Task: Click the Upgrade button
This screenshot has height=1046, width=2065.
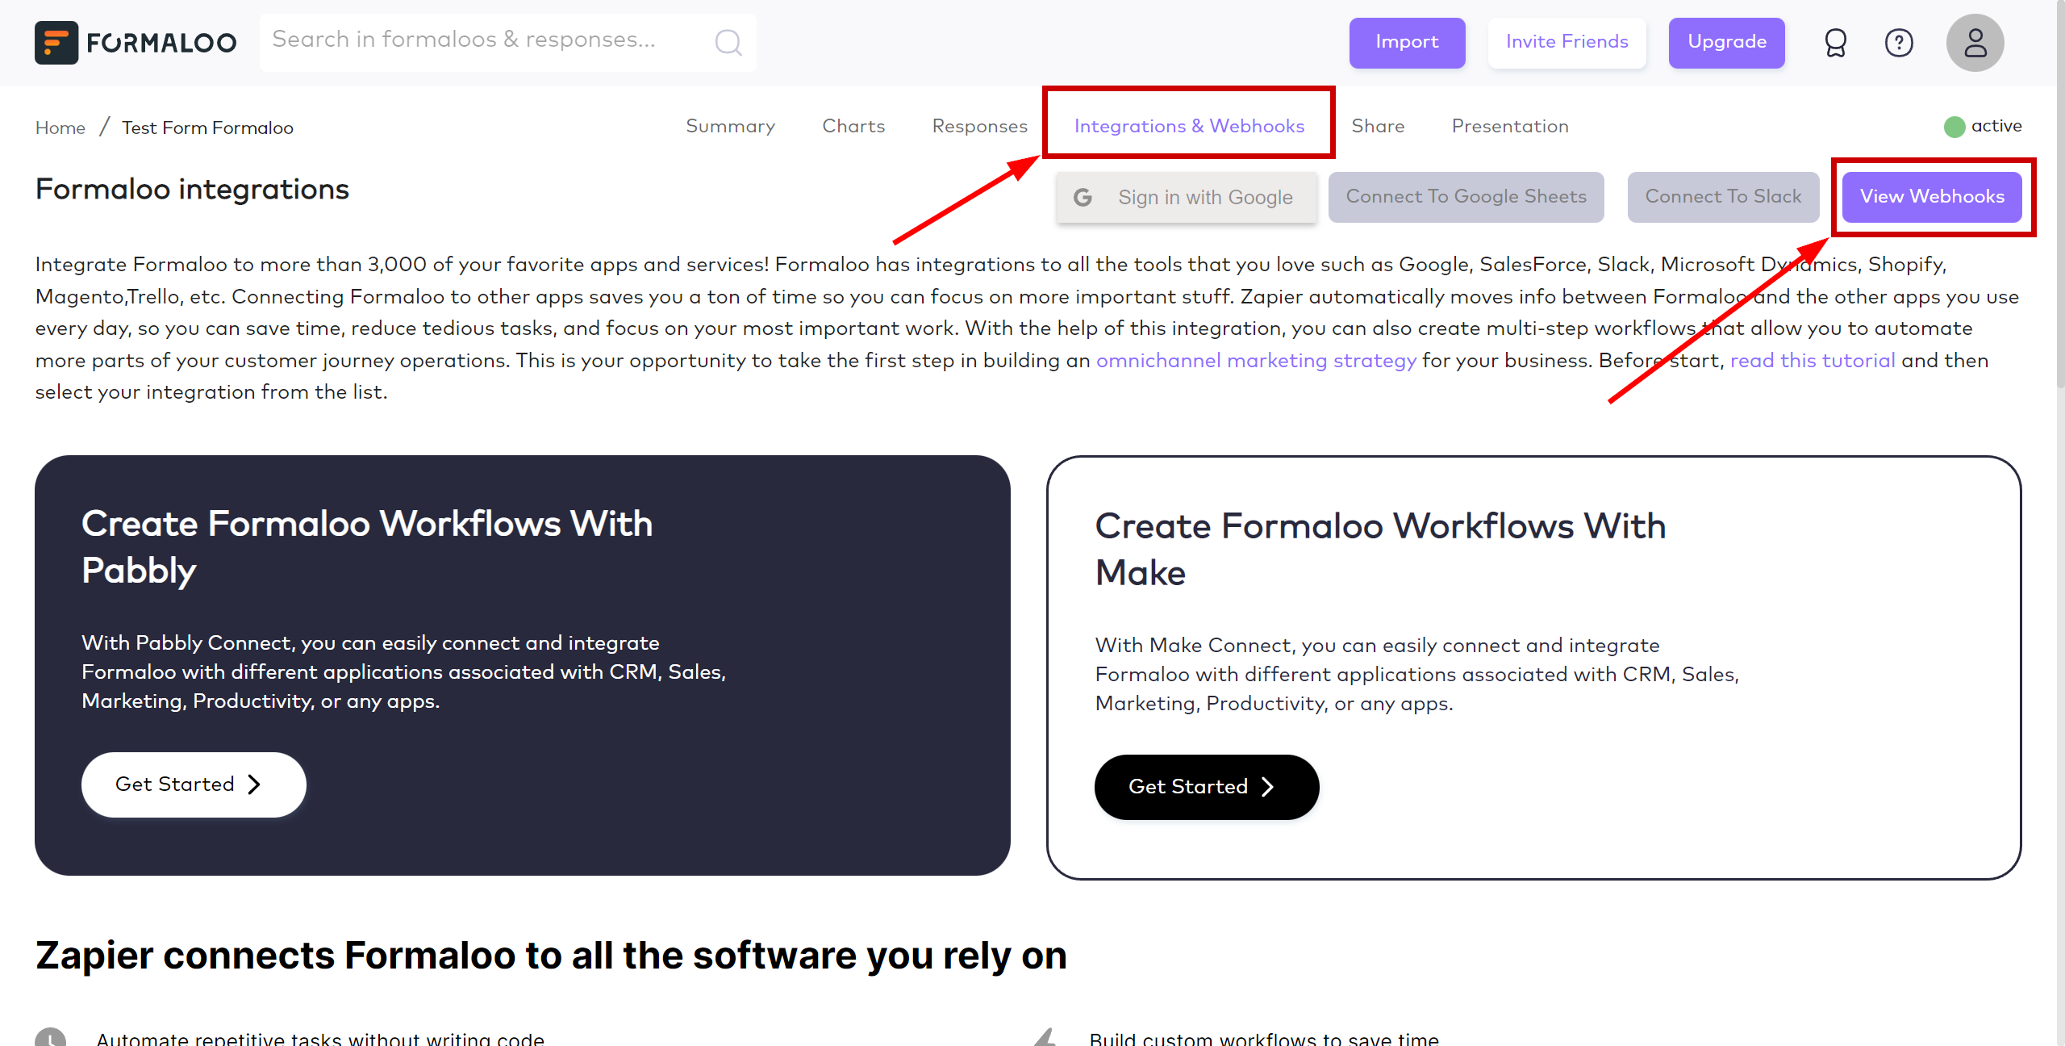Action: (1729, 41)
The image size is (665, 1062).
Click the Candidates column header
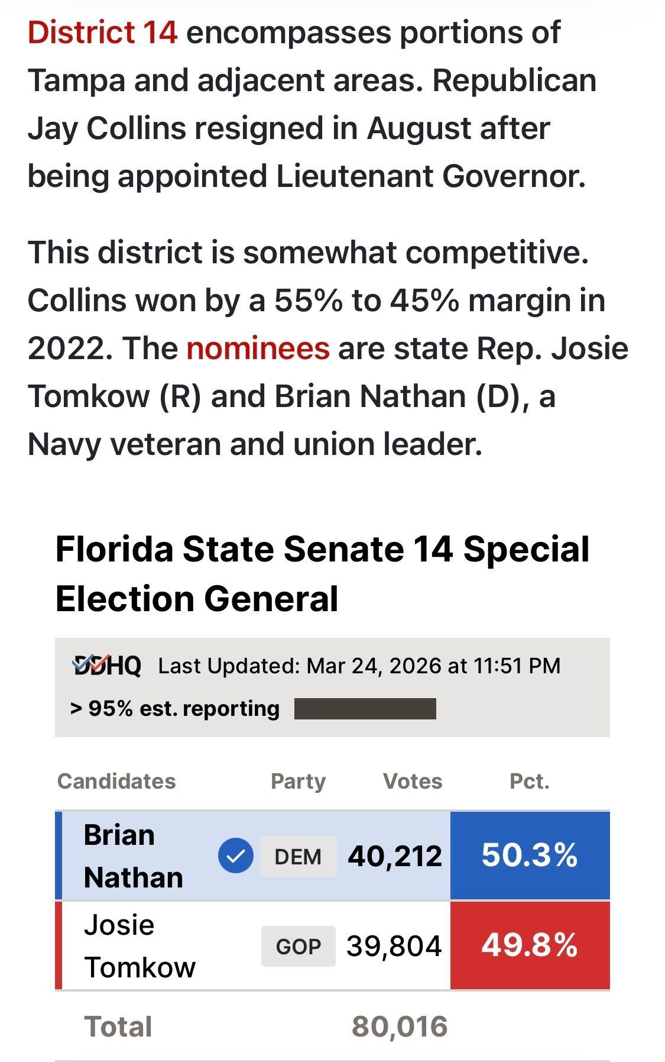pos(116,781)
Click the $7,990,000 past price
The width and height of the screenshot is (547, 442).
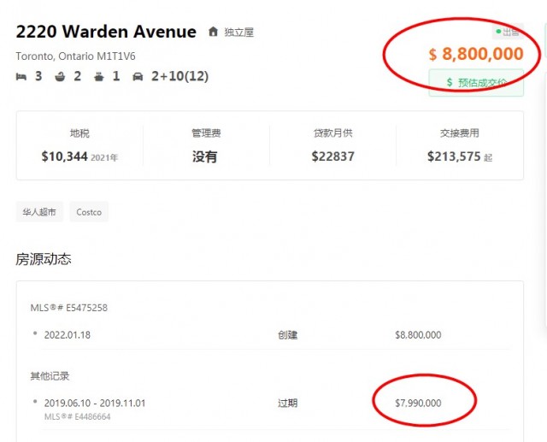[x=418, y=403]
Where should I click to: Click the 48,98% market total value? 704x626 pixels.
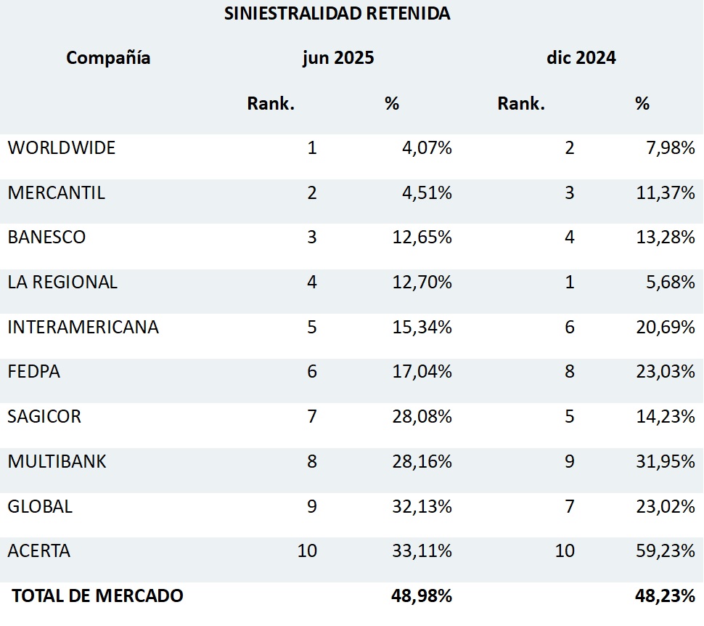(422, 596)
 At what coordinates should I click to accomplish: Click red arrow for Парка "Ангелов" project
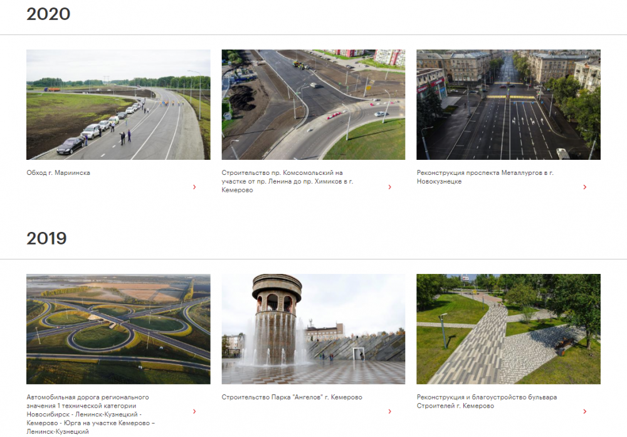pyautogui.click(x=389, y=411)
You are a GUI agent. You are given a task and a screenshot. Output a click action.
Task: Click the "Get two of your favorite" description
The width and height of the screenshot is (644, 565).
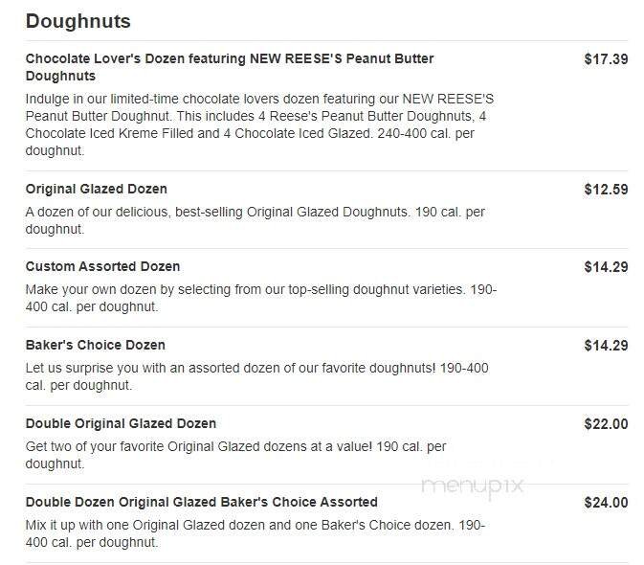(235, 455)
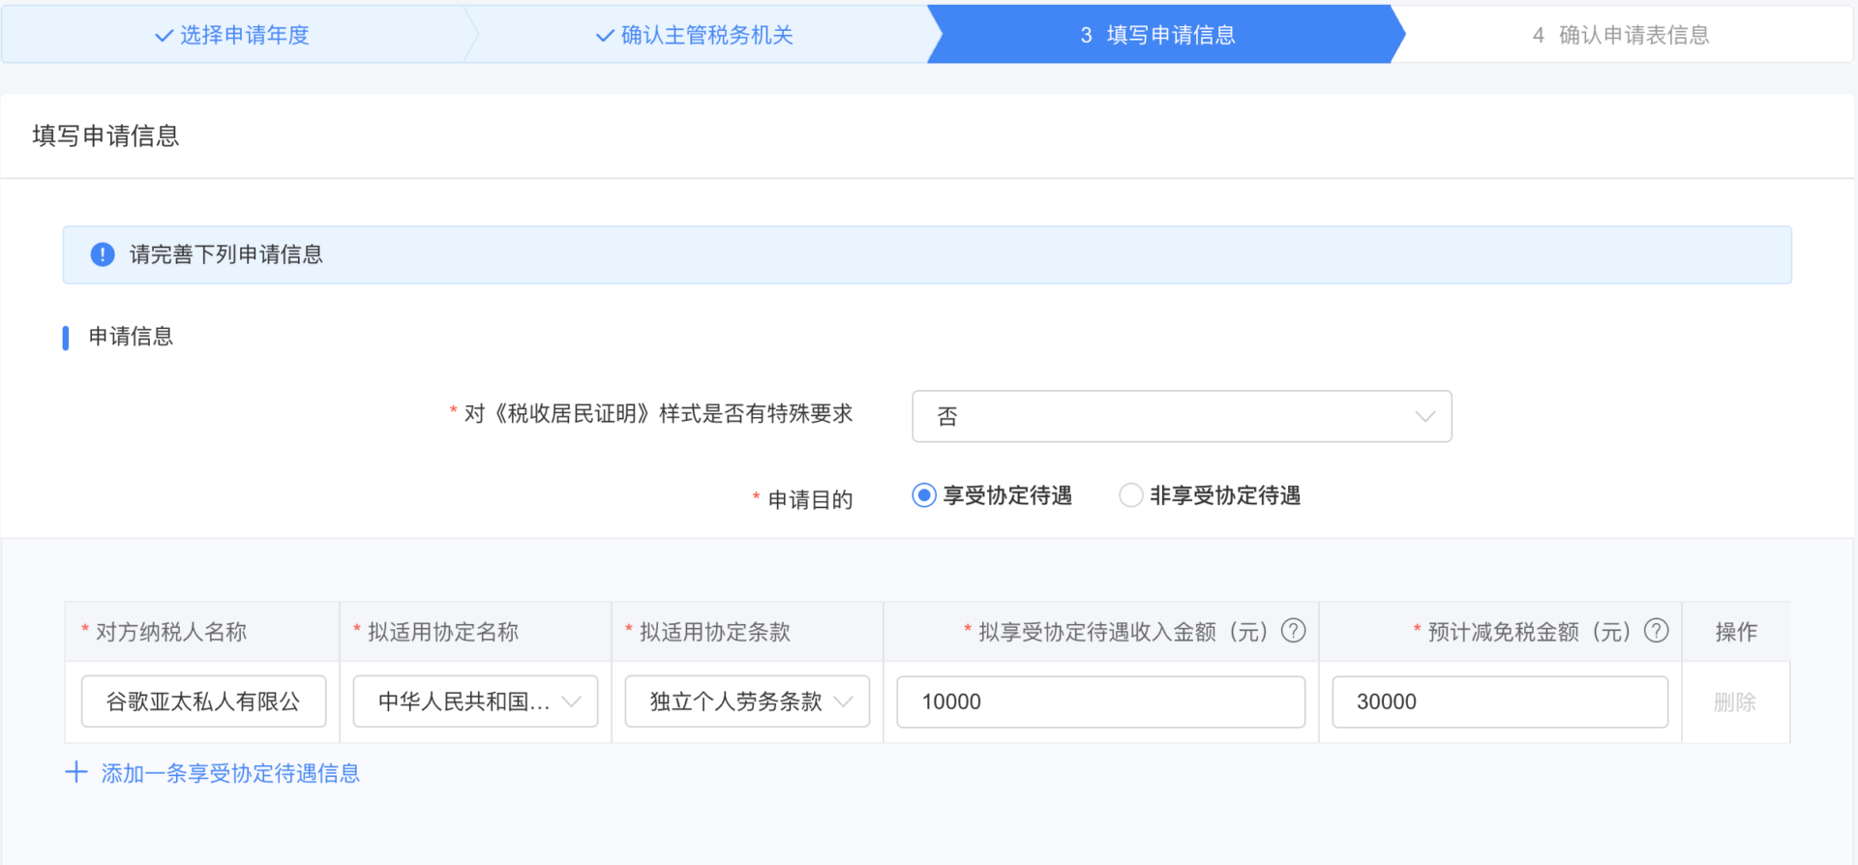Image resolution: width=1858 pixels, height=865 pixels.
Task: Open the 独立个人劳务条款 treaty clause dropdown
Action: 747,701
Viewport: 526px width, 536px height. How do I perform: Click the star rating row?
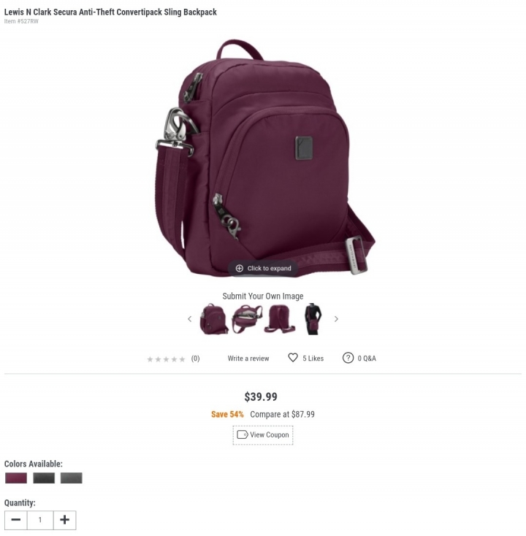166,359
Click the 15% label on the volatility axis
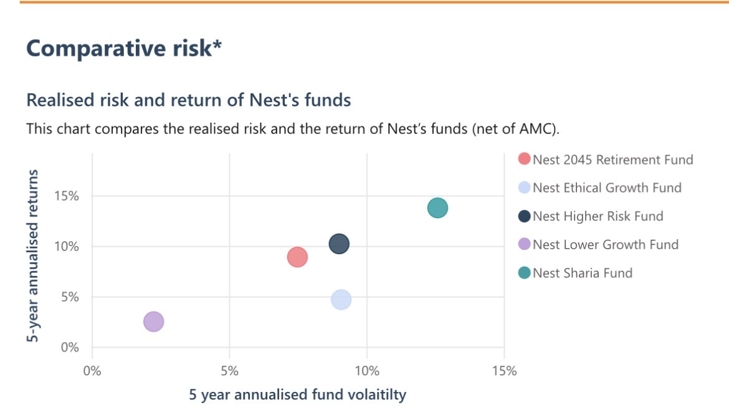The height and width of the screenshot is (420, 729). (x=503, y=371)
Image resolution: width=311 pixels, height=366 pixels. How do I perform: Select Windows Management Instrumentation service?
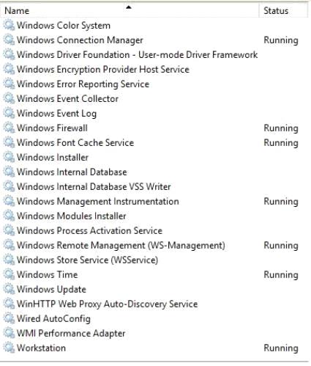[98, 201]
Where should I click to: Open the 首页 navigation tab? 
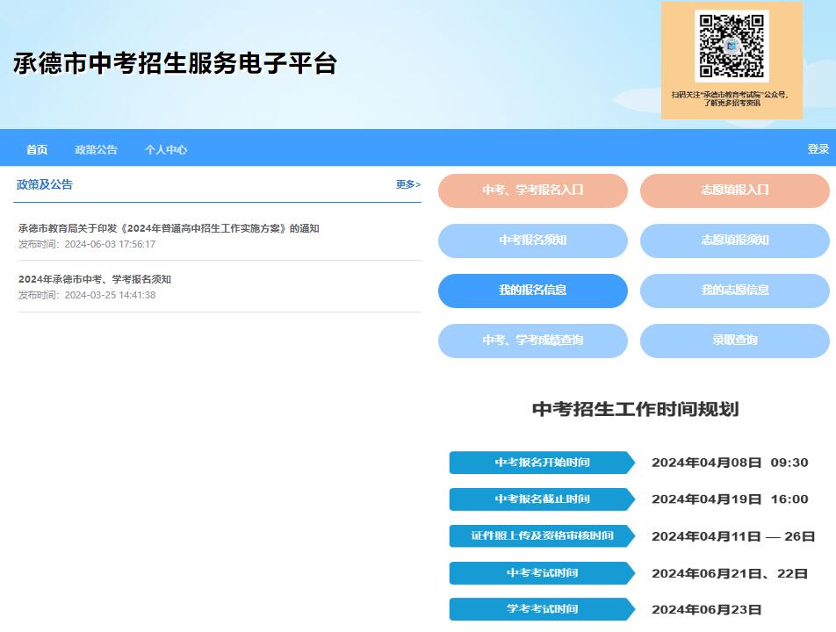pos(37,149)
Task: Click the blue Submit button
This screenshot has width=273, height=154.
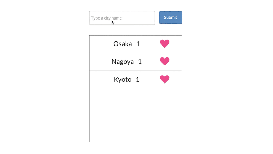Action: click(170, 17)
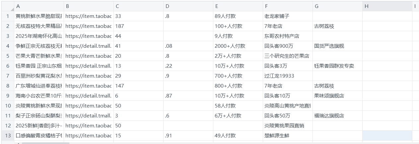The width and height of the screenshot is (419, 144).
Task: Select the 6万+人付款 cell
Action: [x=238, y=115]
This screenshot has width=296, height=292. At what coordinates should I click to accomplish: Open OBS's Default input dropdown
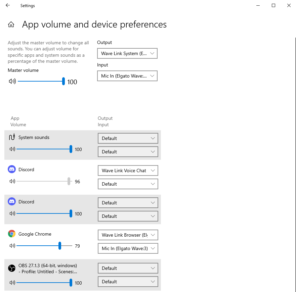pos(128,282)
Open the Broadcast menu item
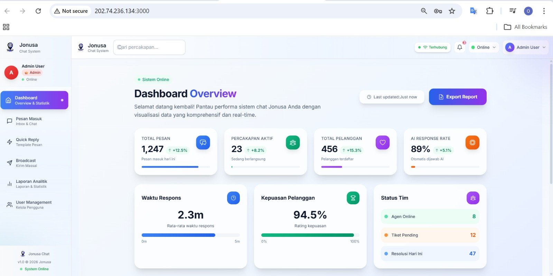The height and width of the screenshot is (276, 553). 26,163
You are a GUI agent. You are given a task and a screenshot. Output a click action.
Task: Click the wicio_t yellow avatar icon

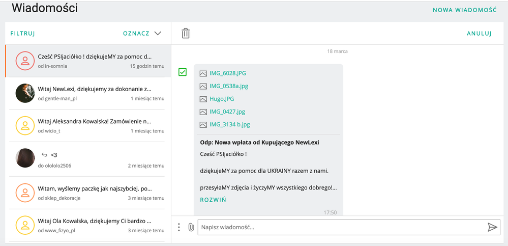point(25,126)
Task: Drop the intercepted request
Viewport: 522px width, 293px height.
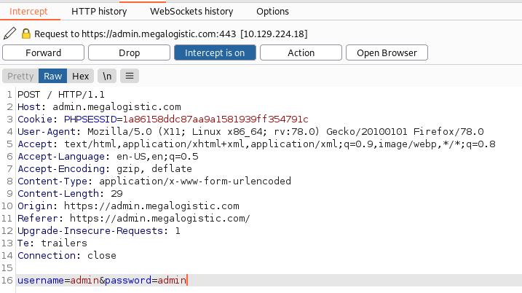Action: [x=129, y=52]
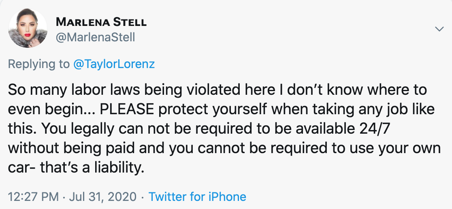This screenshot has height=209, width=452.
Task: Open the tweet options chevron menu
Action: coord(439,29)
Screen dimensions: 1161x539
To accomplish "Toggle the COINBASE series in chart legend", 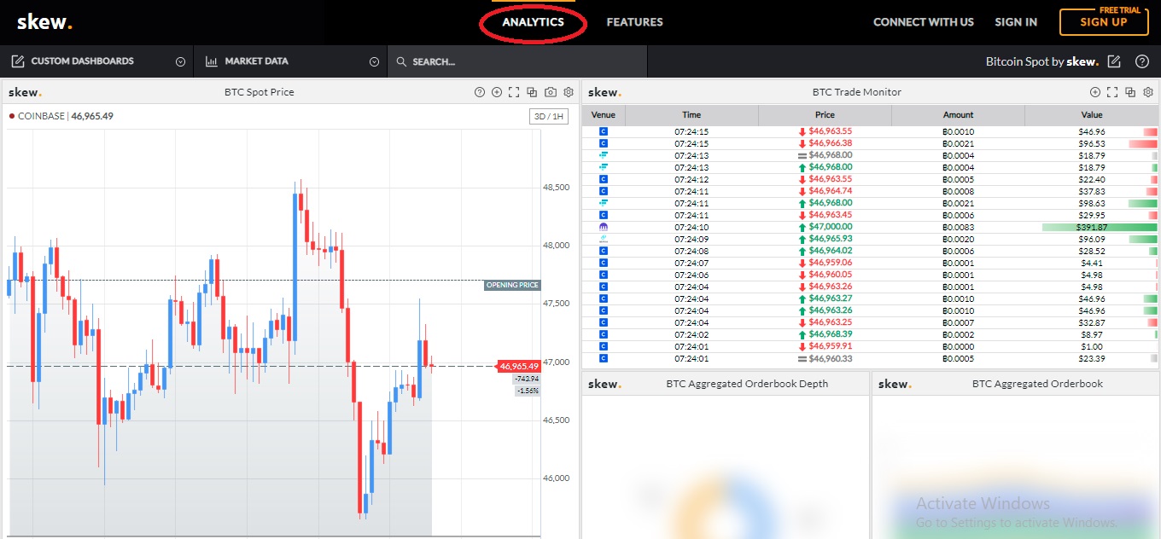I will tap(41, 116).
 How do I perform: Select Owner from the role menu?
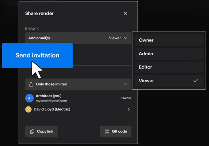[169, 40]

• _What you need to do_
Only the number is needed here: how many lines of the listing include "button"?

• _Output_
2